All lines from the one that has "Where should I click to: Open" onward to the end of the records below are to be returned exactly; pictures are to be skipped.

**Data records**
--------------------
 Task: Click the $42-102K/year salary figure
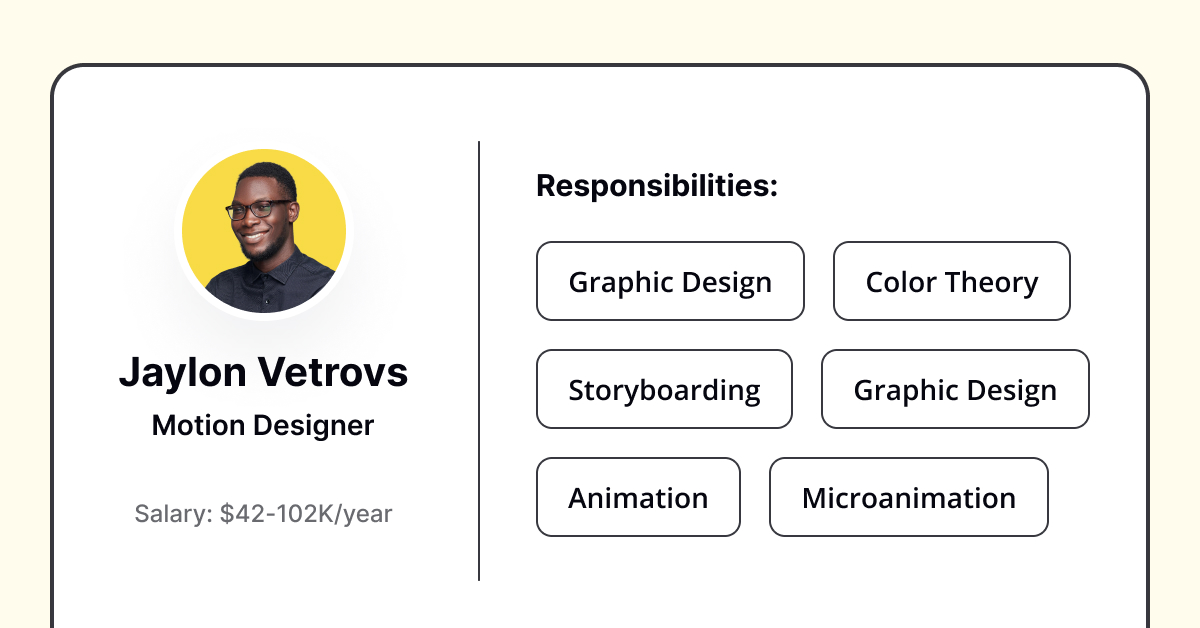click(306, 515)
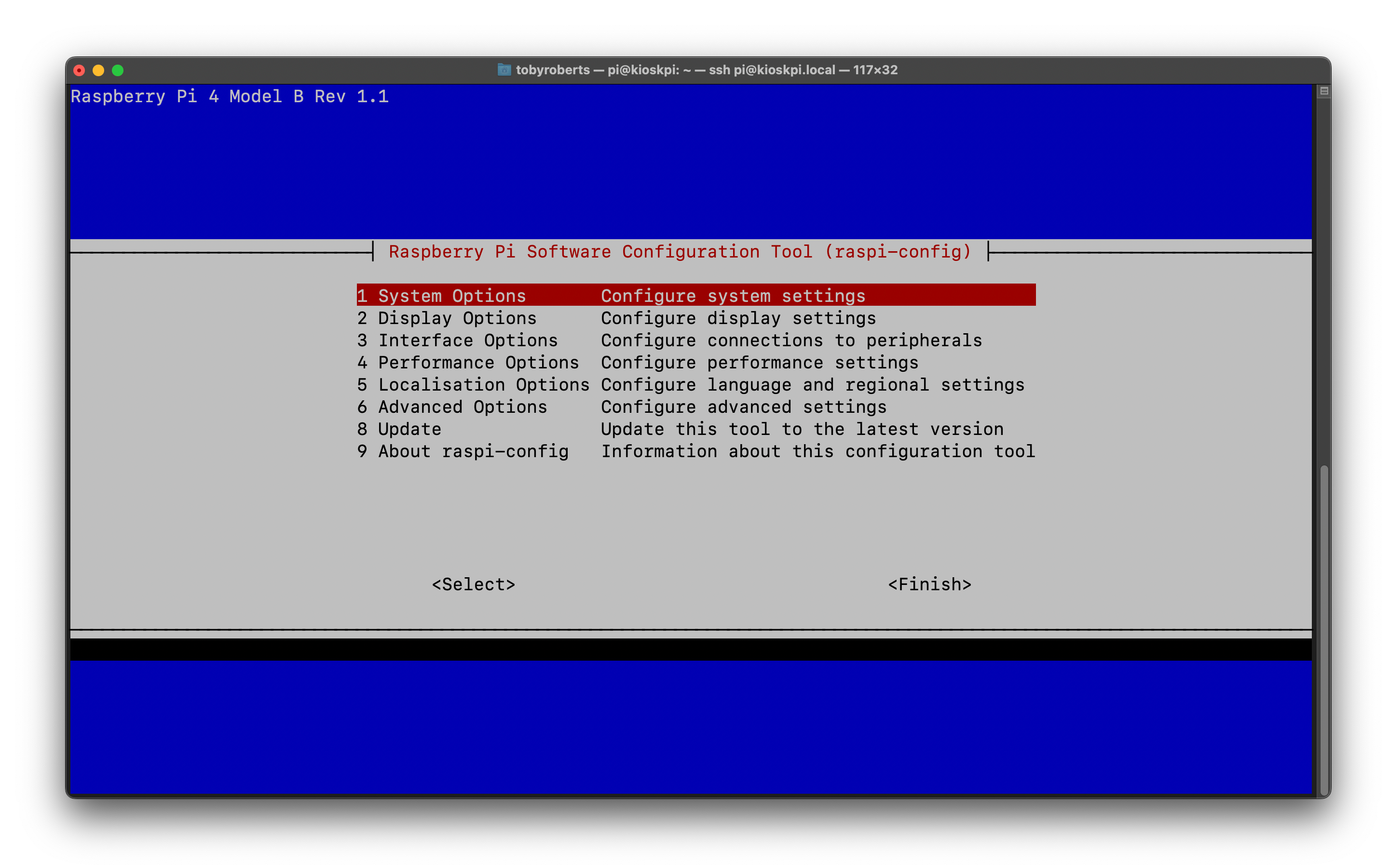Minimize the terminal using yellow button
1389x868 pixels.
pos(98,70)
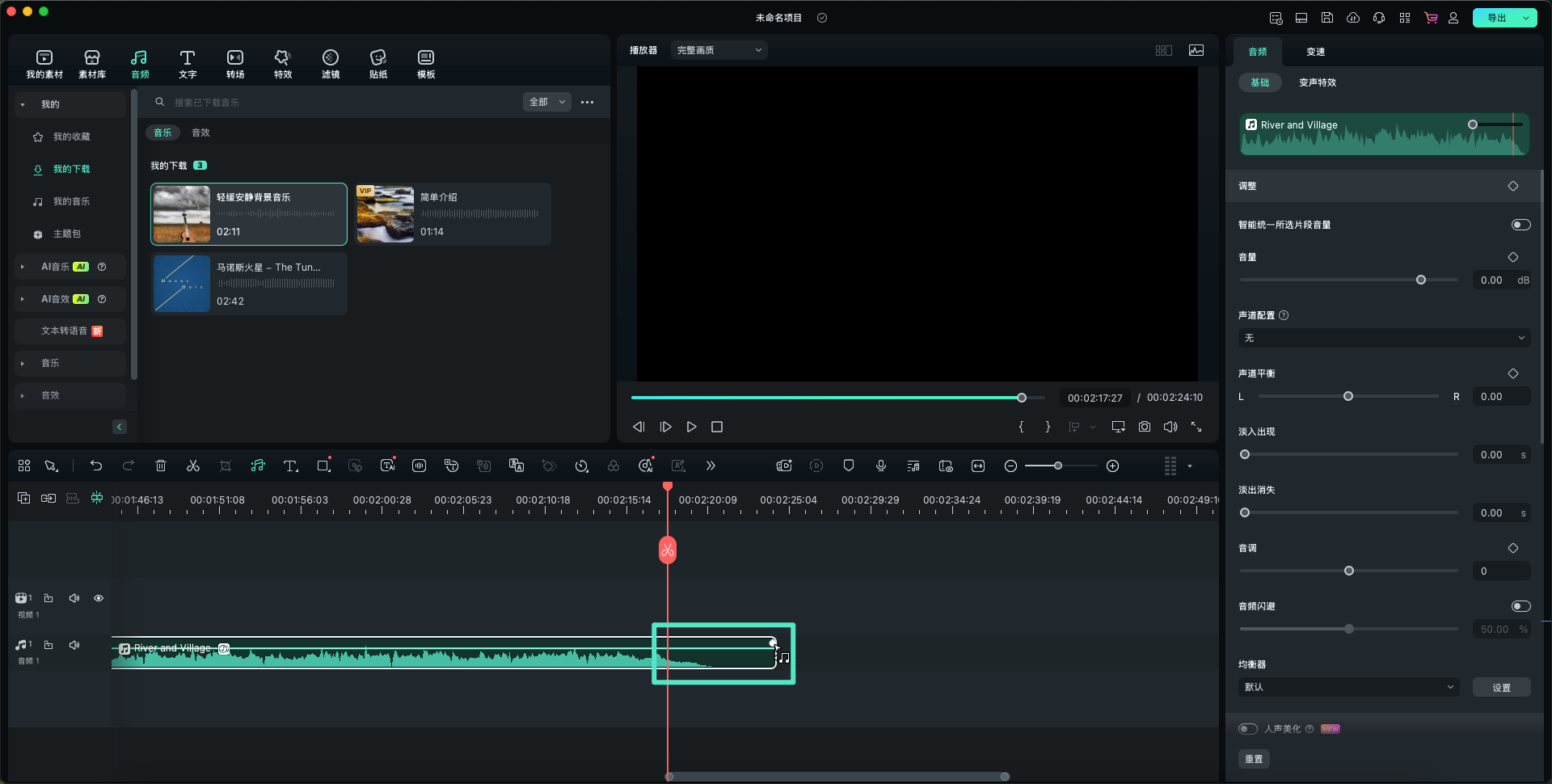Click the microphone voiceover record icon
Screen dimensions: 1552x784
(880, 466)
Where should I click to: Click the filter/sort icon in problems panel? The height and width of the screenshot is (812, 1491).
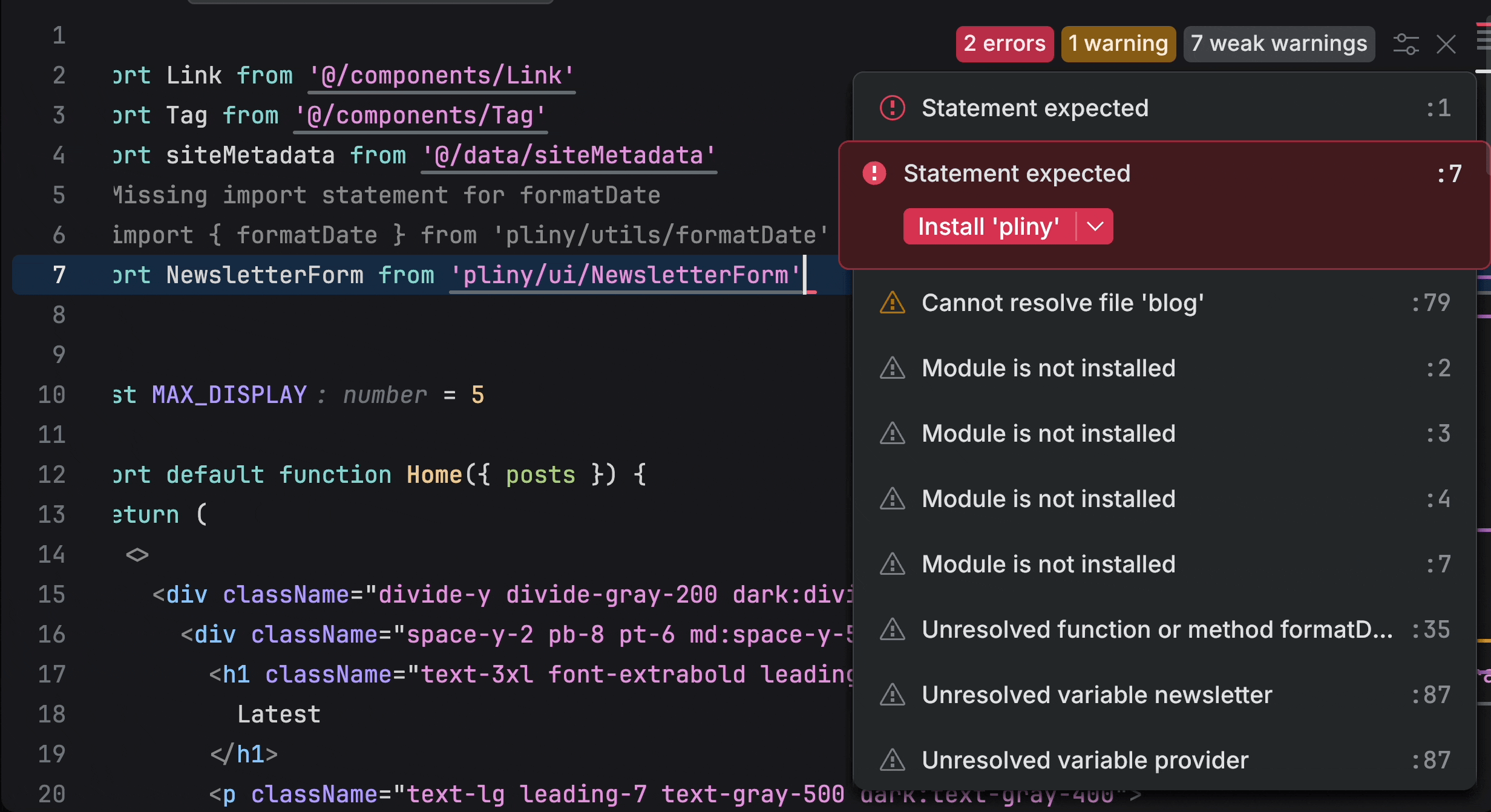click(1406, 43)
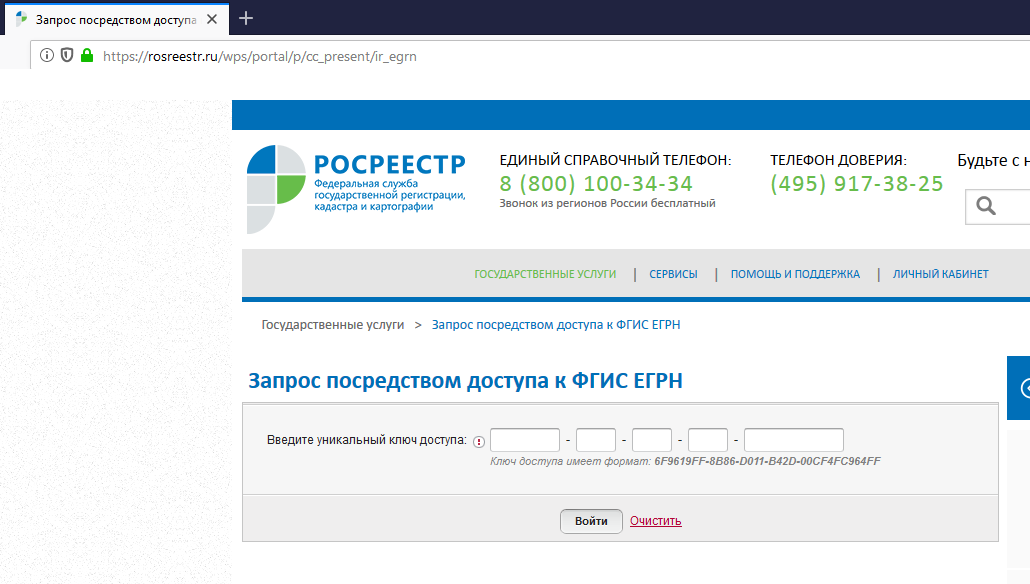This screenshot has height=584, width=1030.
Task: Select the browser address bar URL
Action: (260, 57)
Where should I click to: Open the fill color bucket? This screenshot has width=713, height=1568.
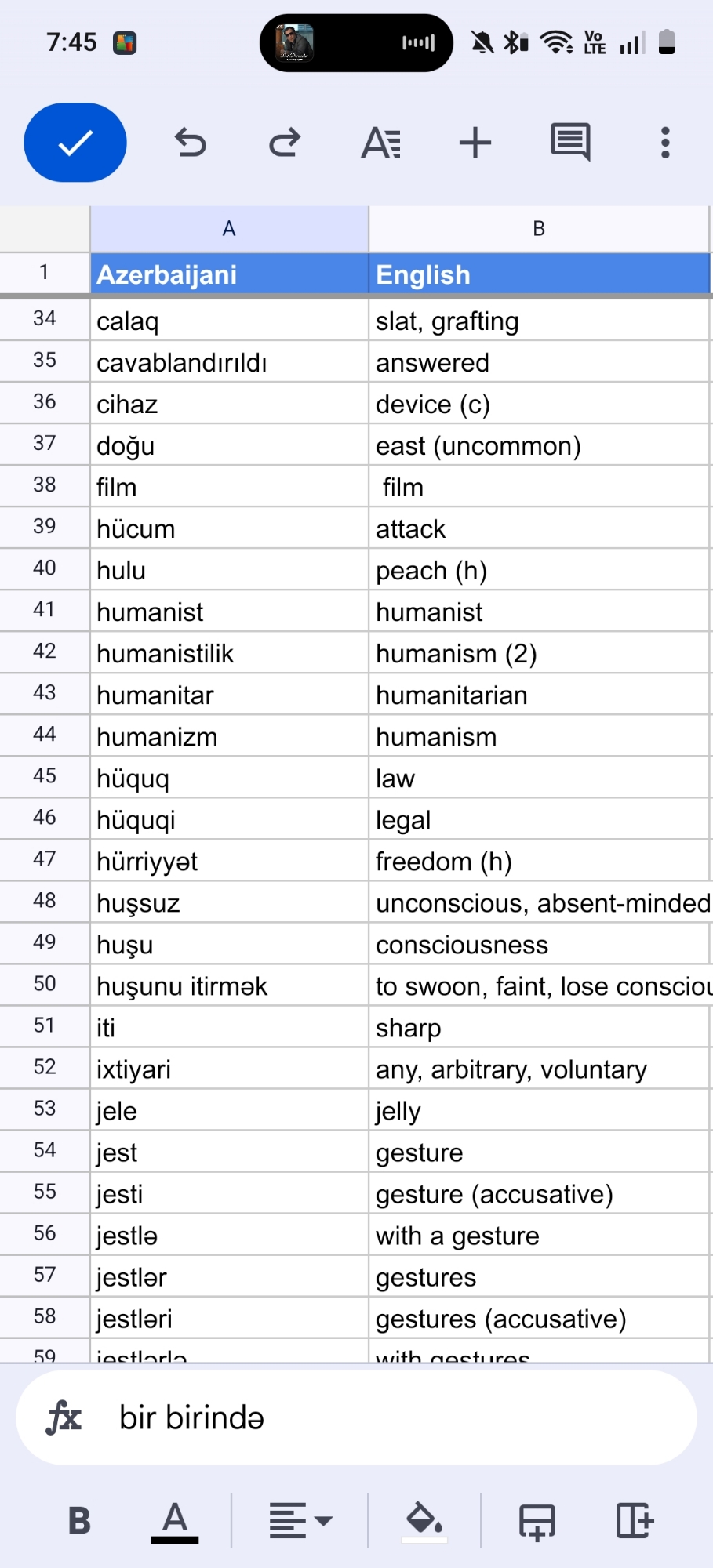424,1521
--------------------
**Output**
Where should I click to: Open the fill color bucket? This screenshot has width=713, height=1568.
424,1521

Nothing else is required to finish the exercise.